# Wanna walk the beach?



## Cory S. (Jun 26, 2015)

Going to be back down in Perdido next weekend if anybody wants to get up early as hell and come take a stroll on the beach and sling some arties in the surf. Hit me up.


----------



## Chris V (Oct 18, 2007)

I'm sure I'll be on the sand or in the yak some of those mornings. We will see what the weather does. Water temps are very high but there's still some decent Flounder on the beach and I've caught a few very nice Specks in the past couple weeks (sorry, I've been slacking on surf reports). Chartreuse has been the go-to color on the flounder. Oddly, I'm not catching as many Flounder on the pearl white swim shad but the chartreuse ones have been the ticket.


----------



## Cory S. (Jun 26, 2015)

Cool, I've got plenty of both colors. If you are at the shop on Friday, I'll swing by.


----------



## Cory S. (Jun 26, 2015)

I'll have my yak as well.


----------



## Chris V (Oct 18, 2007)

What days will you be here?


----------



## Cory S. (Jun 26, 2015)

Friday through Monday.


----------



## Chris V (Oct 18, 2007)

My Fridays and Saturdays are tough as you can see in my schedule although I do fish some Friday evenings after work and some Saturday mornings before work. 
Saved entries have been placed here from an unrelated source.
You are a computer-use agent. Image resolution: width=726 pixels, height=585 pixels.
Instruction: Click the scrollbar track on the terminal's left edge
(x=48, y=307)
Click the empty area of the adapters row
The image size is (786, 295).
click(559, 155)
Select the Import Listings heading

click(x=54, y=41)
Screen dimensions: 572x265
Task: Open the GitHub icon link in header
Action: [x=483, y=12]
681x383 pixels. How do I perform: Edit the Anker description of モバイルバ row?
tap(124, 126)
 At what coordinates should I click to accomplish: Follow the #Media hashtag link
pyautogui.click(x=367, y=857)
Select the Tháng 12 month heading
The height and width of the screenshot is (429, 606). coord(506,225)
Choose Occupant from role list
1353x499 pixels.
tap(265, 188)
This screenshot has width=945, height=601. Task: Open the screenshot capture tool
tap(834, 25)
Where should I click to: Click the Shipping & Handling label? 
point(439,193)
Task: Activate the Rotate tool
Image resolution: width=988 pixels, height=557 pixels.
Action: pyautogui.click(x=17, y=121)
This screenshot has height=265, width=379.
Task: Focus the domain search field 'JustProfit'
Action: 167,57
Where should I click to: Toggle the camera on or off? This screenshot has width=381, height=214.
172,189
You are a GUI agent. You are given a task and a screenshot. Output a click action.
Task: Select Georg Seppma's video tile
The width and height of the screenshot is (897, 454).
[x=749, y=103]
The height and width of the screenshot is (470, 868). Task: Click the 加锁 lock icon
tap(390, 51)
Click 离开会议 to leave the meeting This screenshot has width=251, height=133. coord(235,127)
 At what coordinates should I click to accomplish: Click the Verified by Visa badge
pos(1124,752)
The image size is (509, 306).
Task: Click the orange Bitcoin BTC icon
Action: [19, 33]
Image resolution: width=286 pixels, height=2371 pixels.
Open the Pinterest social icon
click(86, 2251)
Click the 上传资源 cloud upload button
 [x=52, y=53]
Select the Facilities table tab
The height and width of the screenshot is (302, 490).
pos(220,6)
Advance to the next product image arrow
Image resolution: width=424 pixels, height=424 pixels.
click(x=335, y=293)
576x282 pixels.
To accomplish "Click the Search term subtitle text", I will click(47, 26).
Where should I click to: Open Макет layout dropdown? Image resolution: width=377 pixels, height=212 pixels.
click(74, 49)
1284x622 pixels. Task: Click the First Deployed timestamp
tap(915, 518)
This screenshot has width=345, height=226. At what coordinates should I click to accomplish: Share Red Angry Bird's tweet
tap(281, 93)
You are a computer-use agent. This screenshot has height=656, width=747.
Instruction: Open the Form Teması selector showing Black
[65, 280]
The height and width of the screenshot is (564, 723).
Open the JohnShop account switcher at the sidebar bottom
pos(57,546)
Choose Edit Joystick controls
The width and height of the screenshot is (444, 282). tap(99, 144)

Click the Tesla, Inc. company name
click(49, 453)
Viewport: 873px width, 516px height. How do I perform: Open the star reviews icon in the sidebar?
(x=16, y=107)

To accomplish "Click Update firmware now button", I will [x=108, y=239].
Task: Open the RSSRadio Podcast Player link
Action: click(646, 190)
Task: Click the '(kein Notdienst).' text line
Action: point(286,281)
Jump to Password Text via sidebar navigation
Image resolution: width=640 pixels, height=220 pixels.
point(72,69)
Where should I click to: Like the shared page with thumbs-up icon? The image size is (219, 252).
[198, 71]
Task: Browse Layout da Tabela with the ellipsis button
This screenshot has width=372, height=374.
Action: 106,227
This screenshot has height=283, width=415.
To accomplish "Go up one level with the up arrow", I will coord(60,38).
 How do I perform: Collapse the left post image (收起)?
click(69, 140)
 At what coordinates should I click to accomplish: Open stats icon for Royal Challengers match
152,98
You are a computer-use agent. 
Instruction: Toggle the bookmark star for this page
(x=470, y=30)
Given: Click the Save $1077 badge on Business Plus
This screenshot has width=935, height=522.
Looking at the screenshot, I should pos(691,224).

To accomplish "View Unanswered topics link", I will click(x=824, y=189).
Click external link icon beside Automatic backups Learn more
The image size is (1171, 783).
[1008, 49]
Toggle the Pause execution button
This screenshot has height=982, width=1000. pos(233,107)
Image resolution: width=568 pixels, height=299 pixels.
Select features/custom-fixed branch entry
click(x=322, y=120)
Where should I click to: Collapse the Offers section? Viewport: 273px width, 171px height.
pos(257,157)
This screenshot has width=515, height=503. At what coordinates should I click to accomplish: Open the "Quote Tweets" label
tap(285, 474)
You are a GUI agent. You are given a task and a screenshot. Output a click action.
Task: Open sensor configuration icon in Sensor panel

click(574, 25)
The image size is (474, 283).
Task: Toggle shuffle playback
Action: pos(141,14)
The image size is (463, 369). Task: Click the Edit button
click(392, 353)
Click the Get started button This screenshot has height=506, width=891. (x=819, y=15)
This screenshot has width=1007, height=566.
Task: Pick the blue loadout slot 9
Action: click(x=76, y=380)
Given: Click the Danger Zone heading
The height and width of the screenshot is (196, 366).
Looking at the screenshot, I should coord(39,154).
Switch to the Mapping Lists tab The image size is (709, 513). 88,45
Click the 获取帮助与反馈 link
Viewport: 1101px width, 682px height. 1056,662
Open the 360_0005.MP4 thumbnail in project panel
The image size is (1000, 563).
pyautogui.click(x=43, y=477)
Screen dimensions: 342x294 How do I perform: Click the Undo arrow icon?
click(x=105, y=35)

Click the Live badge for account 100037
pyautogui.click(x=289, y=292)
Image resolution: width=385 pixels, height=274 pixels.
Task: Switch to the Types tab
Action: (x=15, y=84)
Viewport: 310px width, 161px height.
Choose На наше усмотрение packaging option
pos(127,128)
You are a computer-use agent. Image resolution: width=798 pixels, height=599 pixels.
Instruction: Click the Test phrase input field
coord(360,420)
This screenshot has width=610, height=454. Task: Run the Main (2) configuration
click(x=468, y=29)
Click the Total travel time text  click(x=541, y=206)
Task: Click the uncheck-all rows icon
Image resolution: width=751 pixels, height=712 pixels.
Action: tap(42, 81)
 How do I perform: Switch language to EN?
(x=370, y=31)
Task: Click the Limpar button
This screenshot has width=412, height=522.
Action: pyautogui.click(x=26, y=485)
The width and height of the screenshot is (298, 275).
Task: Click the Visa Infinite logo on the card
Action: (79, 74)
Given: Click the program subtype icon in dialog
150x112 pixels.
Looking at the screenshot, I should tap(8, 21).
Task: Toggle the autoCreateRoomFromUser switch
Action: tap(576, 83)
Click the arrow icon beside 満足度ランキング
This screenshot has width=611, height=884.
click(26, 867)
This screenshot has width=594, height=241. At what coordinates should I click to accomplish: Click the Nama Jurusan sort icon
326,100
I'll let you know on the other days. It'll just depend on whether I have any offshore trips in the works.


----------



## Cory S. (Jun 26, 2015)

Sounds good.


----------



## svicini (Jul 6, 2014)

Chris V said:


> I'm sure I'll be on the sand or in the yak some of those mornings. We will see what the weather does. Water temps are very high but there's still some decent Flounder on the beach and I've caught a few very nice Specks in the past couple weeks (sorry, I've been slacking on surf reports). *Chartreuse has been the go-to color on the flounder. Oddly, I'm not catching as many Flounder on the pearl white swim shad but the chartreuse ones have been the ticket*.



Headed down to Perdido tomorrow for a week and just picked up a pack of the pearl white swim shad's... looks like I'll be stopping by Sam's to see Chris and grab some chartreuse ones.
Also need to grab an Unfair Lure or two, you guys carry them right?


----------



## engulfed (Jun 20, 2015)

What size Swim Shads do you guys like for Flounder in the surf? Leader? I'd be casting them on my 7'6" med-lite action rod rated for 1/8-1/2 oz lures.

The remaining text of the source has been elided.